Галя поднесла ладонь ко лбу, недоуменно посмотрела на подругу.
– Он бил тебя? – догадалась Таисия.
– Помоги мне, – попросила Галина и повернулась к Таисии спиной.
– Галька, не молчи ты, ради бога! Скажи мне, что произошло между вами! – взмолилась Таисия, расшнуровывая платье.
Галя вышла из платья, как улитка из раковины, и спокойно ответила:
– Детство кончилось, Тася. Я повзрослела.
Русаков пришел за вещами поздно и очень пьяный. Он повернул ушко звонка, и дверь сразу же открылась.
Суровый военный, взглянув на Русакова, брезгливо спросил:
– Вы кто?
– Русаков, – трезвея, ответил актер.
– Живете здесь?
– Я за вещами, – тихо ответил Русаков.
– Документы, – потребовал военный.
Русаков лихорадочно зашарил по карманам. Паспорт был в пиджаке.
Военный взял паспорт и пошел внутрь квартиры. Русаков, стараясь ступать неслышно, вошел в прихожую, робко кивнул, здороваясь с дворником и заспанной соседкой – понятыми.
– Где твои вещи? – спросил военный из комнаты.
– Вот… чемодан, – Русаков показал на фанерный чемодан, перевязанный веревкой, стоявший у дверей.
В квартире шел обыск.
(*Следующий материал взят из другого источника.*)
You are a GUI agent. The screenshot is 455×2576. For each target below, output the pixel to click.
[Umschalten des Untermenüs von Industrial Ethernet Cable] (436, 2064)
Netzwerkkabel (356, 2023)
Тетушки в ночных рубашках с накинутыми на плечи платками и с перекошенными от ужаса лицами сидели рядком на кровати. Клавдия почему-то стояла за шкафом, как будто пряталась. Энкавэдэшники, перетянутые портупеями, с наганами в кожаных кобурах, заканчивали обыск.
Военный, изъявший у Русакова паспорт, вскрыл его чемодан, небрежно порылся в одежде, а томик Шекспира пролистал в поисках заложенных между страницами бумаг.
– Ты кто? – спросил он, закрывая чемодан.
– Русаков, – повторил Саша. – Я актер.
– Здесь ты кто? – начал сердиться военный. – Родственник?
– Знакомый, – искательно ответил Саша.
Старший из военных закончил писать.
– Гражданка Лактионова, подпишите протокол, – приказал он.
Клавдия вышла из-за шкафа и, не читая, подписала бумагу. Тетушки почему-то именно в этот момент начали плакать.
– Теперь понятые, – приказал старший.
– Понятые? – повторила испуганно соседка, глядя на дворника.
– Иди, подписывай, – негромко приказал ей многоопытный дворник.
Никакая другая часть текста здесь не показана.